Module 5

Meaningful Learning, Schema Theory, Situated Cognition

The process of constructing meaning & advance organizers

Goals and Outcomes

Outcomes

After completing this module, students will be able to:

  • describe Ausubel’s meaningful, reception learning theory
  • differentiate reception, discovery learning, and meaningful learning
  • identify constructs of memory structure and learning processes
  • describe situated cognition
  • identify elements of theory of situated cognition

Selected Readings

Required

  • Driscoll, M. (2005). Meaningful learning and schema theory. Psychology of Learning for Instruction (3rd ed.) (pp. 111-152). Boston, MA: Allyn and Bacon.
    (e.g. Chapter 4)
  • Driscoll, M. (2005). Situated Cognition. Psychology of Learning for Instruction (3rd ed.) (pp. 153-184). Boston, MA: Allyn and Bacon.
    (e.g. Chapter 5)

Recommended:

  • Mayer, R.E. & Pilegard C. (2014) Principles for managing essential processing in multimedia learning: segmenting, pre-training, and modality principles. In R. E. Mayer (Ed.), The Cambridge Handbook of Multimedia Learning. (pp. 316-344). New York: Cambridge.
    (e.g. Chapter 13)

“To Do” List

Discussions

Activate Prior Knowledge

Meaningful learning and schema theories both emphasize prior knowledge. The question then becomes; how do you develop instruction that taps into what learners might already know about a domain. Driscoll (2005) calls this activating prior knowledge, and discusses the concepts of advanced organizers and schema signals. Advanced organizers help to bridge a gap between what the learners already know and need to know for meaningful learning. Schema signals are cues to enact appropriate or inappropriate behavior in instructional situations. In your daily teaching practice, please recall any strategy or method you used as advanced organizer or schema signal to activate students’ prior knowledge. Share your teaching strategy with others.

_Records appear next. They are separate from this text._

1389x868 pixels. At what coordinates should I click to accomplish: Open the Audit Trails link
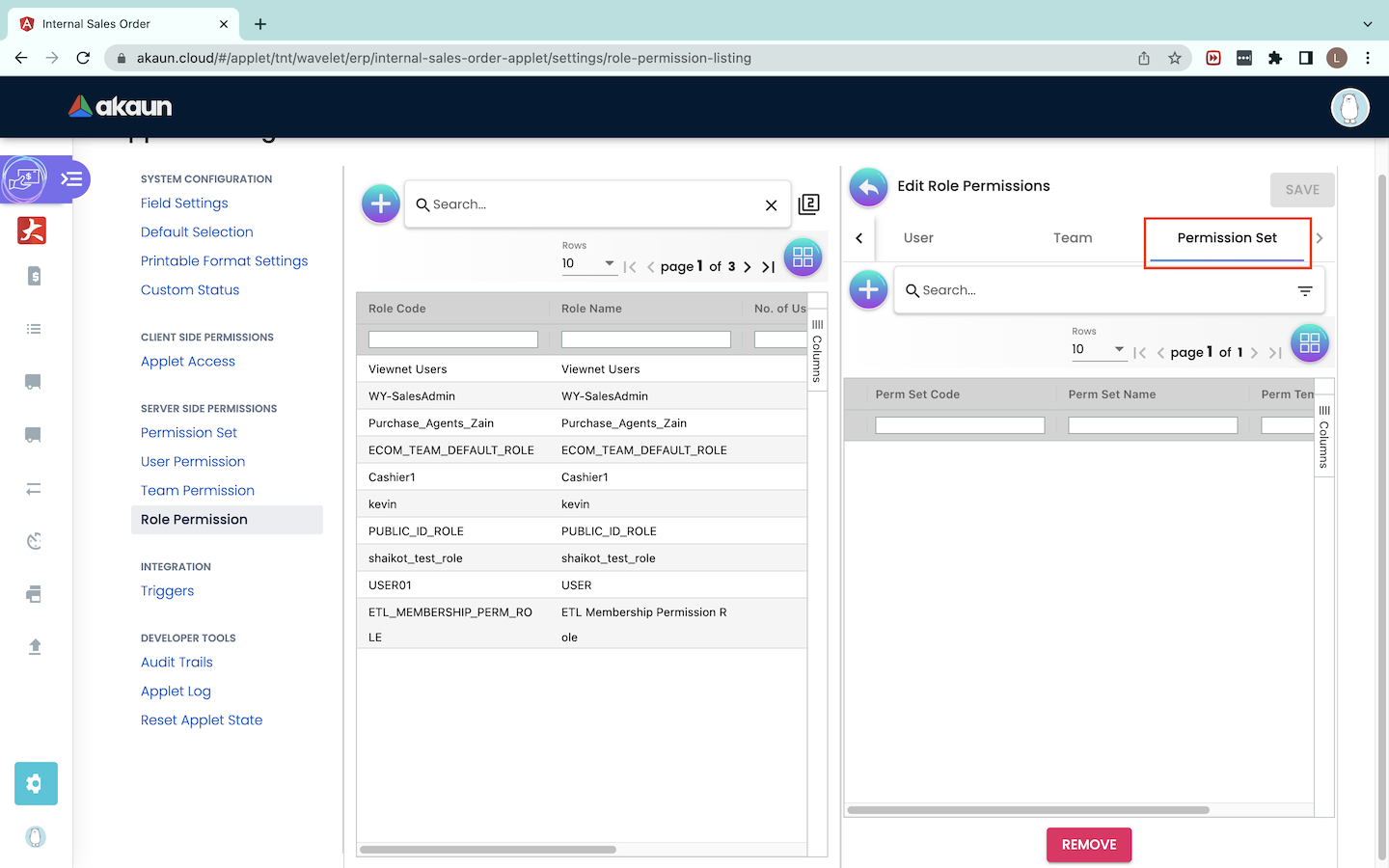177,663
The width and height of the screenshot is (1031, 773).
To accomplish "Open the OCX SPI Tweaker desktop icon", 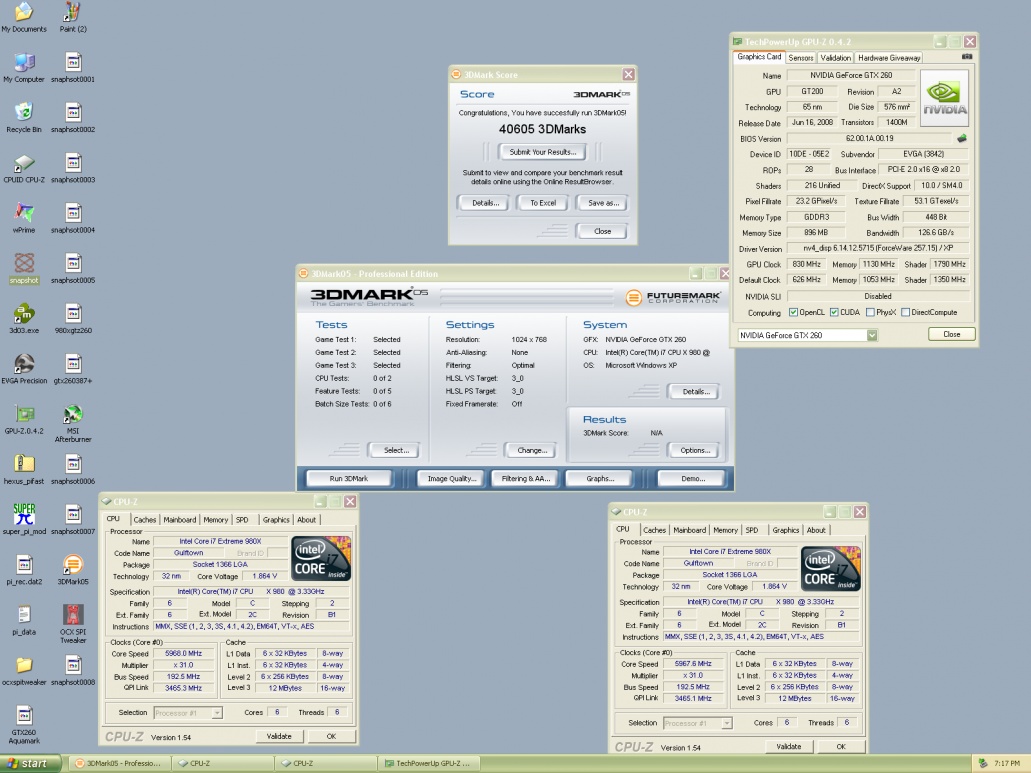I will click(x=73, y=615).
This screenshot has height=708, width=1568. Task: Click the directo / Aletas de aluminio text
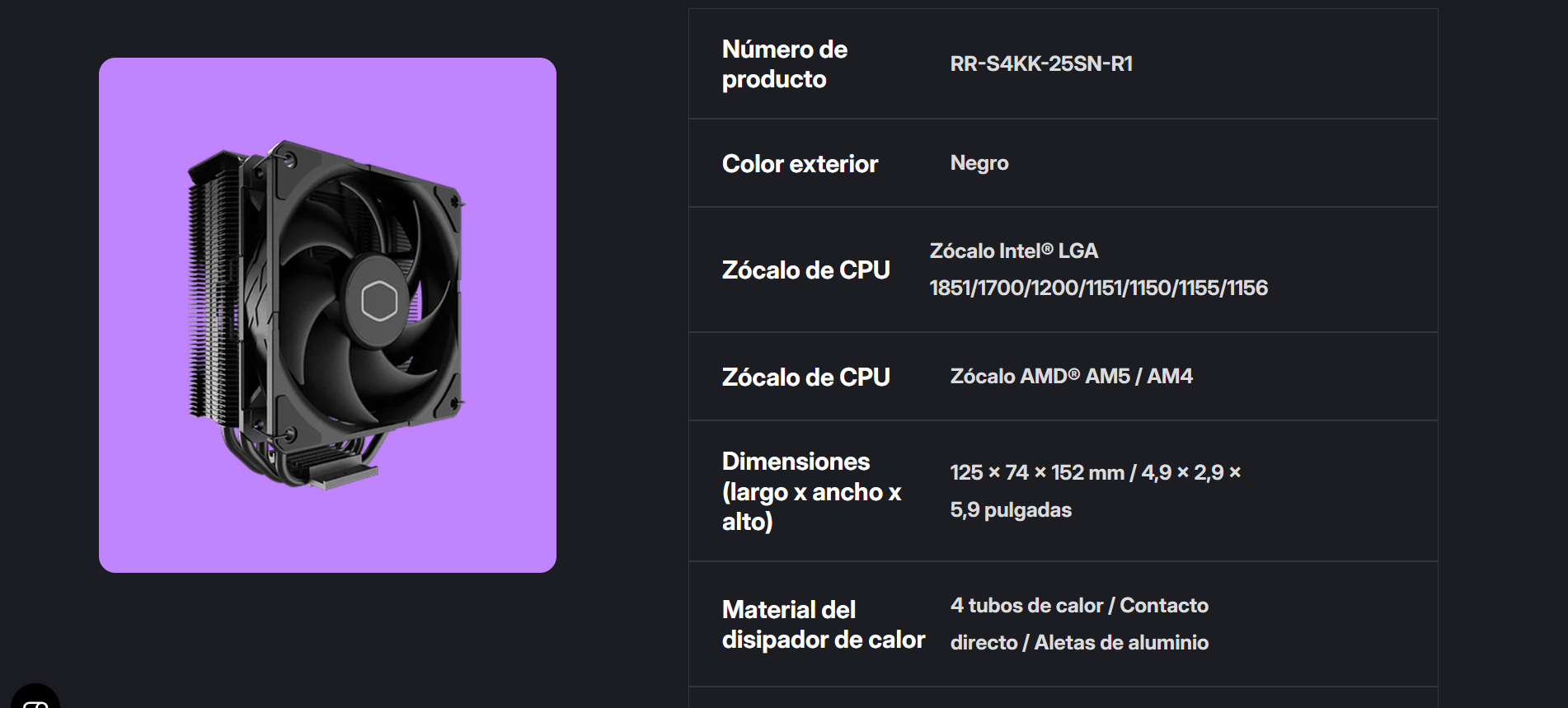[x=1079, y=642]
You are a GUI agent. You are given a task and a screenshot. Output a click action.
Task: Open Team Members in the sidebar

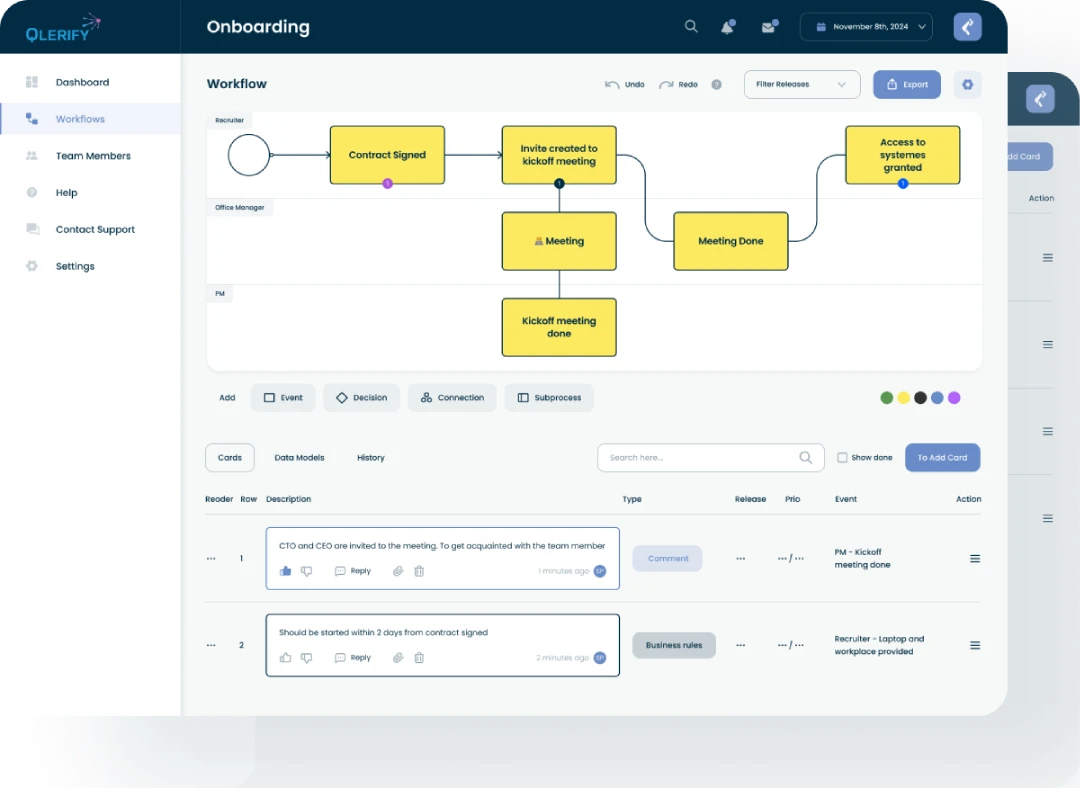tap(93, 156)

Make your initial posts before 11:59 p.m. U.S. EST/EDT on Day 5 of this module. After making your initial postings, review at least two of your classmates’ postings and reply to their threads.Complete your replies before 11:59 p.m. U.S. EST/EDT on the next Monday.

Discussion postings should always be thoughtful and courteous and include some references or direct evidence from the module’s content, readings, or assignments to support your statements. In order to ensure that postings are appropriate in length and substance, please limit your initial postings to 100 – 200 words and each of your responses to 25 – 50 words.

Assignments

Multimedia Product Critique Paper #1

Please read the Multimedia Product Critiques page for details about this assignment. 

Overview

Throughout this course, students will identify three multimedia products and compose a critique paper for each of them. This assignment is designed to sharpen your critical thinking in evaluating multimedia products.

Due Dates

  • Critique Paper #1: (Due: the 1st day on Module 6)
  • Critique Paper #2: (Due: the 1st day on Module 10)
  • Critique Paper #3: (Due: the 1st day on Module 14)
Annotated Bibliographies for Module 5

Please read the Annotated Bibliographies for Module Reading page for details about this assignment. 

Outcomes

After completing this assignment, you will be able to:

  • describe Ausubel’s meaningful, reception learning theory
  • differentiate reception, discovery learning, and meaningful learning
  • identify constructs of memory structure and learning processes
  • describe situated cognition
  • identify elements of theory of situated cognition.

Instructions

  1. Read all assigned reading carefully and thoroughly.
  2. Identify and read ONE additional theory/research paper of your interest related to the theories discussed in this module.
  3. Summarize the most important ideas and questions for ALL journal articles or book chapters covered in the week (including the one you find).
  4. For EACH journal article or book chapter, the summary should be between 150 – 300 words in length. This is not a reaction paper or an excerpt, but rather your synthesis of the main ideas and related questions. View an synthesis example at the Template page.
  5. Compose all of your annotated bibliographies in MS Word and check for spelling/grammatical errors.
  6. Post your synthesis text onto a Weebly page as online text (not file attachment) and label the page appropriately.

Submitting and Posting 

  1. To submit your work, copy and paste your synthesis text onto the corresponding link under Submissions inside Moodle before 11:59 p.m. U.S. EST/EDT on the following Monday.

Grading
Grades on the synthesis will be based on the requirement listed in the Annotated Bibliographies for Module Reading page. Read it carefully to get a sense of the instructor’s specific expectations.